C'est se prendre vraiment pour des gens qu’on n’est pas...


"Oui, mais pour parler de sexualité, il faut l'avoir vécu et ressenti".

Je ne peux être qu'à moitié d'accord avec cette affirmation.
Bien sûr que l'expérience est un plus, autant qu'un surfeur saura mieux raconter l'adrénaline qui monte en partant sur une droite après avoir senti la peau râpeuse d'un squale effleurer sa jambe... Rien qu'en notant cette phrase, comment pourriez-vous savoir si j'ai vécu cette aventure ou non sans me connaître personnellement ?

Est-ce pour autant qu'un auteur, dont le métier ou la passion EST l'imaginaire, ne saura pas imaginer les émotions, les sensations, pour avoir le talent et la plume de retranscrire l'expérience ?

Des femmes hétéros n'écrivent que de la romance gay, et visiblement, elles excellent dans leur tâche. D’autant que certaines ont des pseudos masculins, rendant l'illusion parfaite !

J'ai lu de la romance lesbienne écrite par des hommes hétéros, et là encore, certains excellaient dans le descriptif des émotions...

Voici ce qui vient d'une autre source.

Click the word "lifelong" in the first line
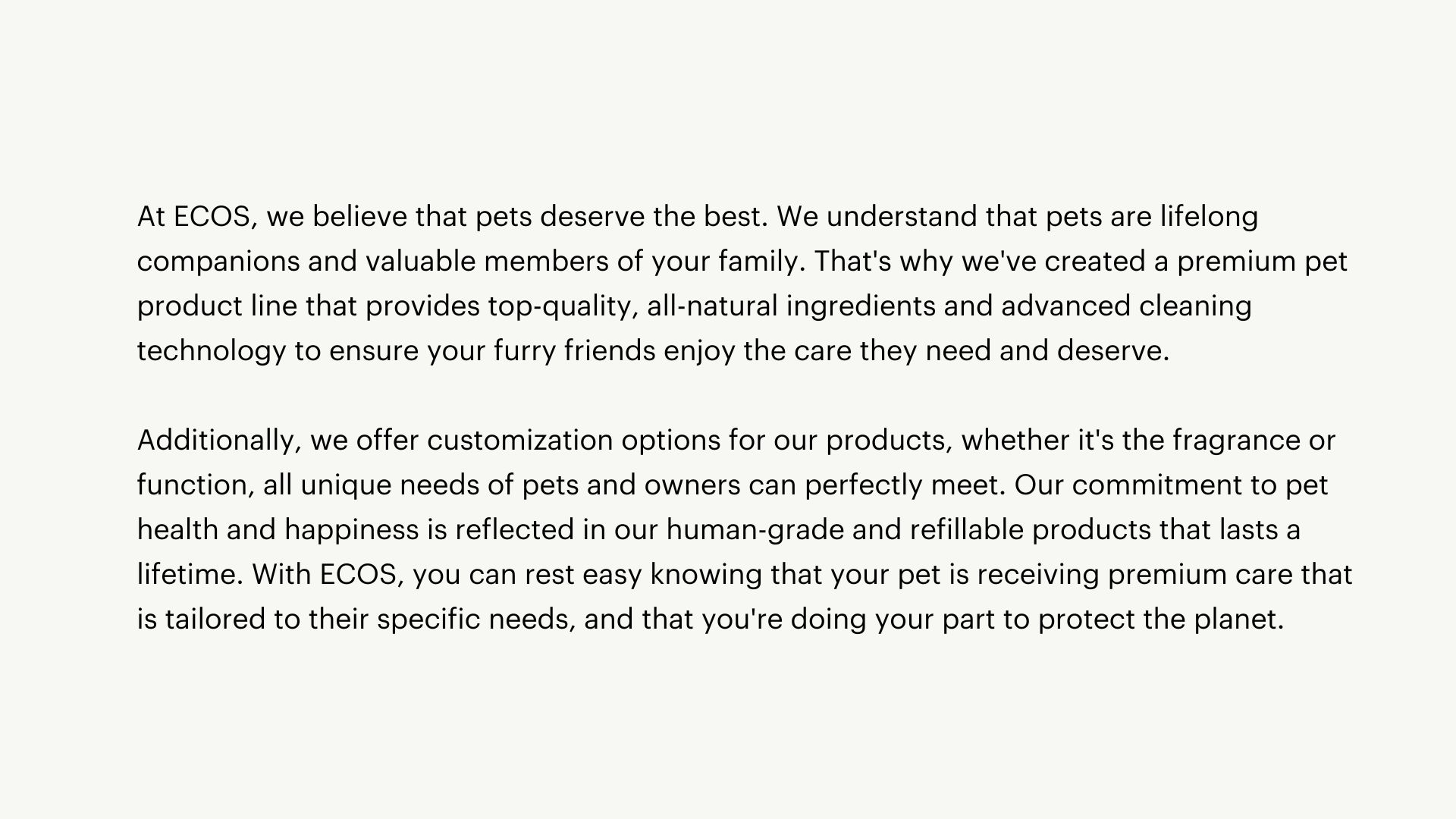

Ça ne signifie pas que certains auteures ne sont pas à côté de la plaque. Autant que des auteurs ne savent pas écrire de la SF, des thrillers, ou des genres qui ne sauront pas retransmettre. L'excellence et la médiocrité existent à tous les niveaux, sur tous les plans de la littérature.
Est-ce qu'un personnage gay totalement efféminé avec des émotions typiquement féminines sera "faux". Non! Parce que ce genre d'homme gay existe aussi.

A l'ère des pluralités de genres et de sexualité, pourquoi devrions-nous avoir ce débat ? Pourquoi l'écriture de romances gays devrait uniquement être attribuée aux hommes gays ?

Alors de quel droit telle ou telle communauté ou sous-communauté de genre, de sexualité, de religion, se permettrait d'interdire à des auteurs d'écrire ?

A ceux-là je leurs dis "MERDE !" On écrit sur ce qu'on veut....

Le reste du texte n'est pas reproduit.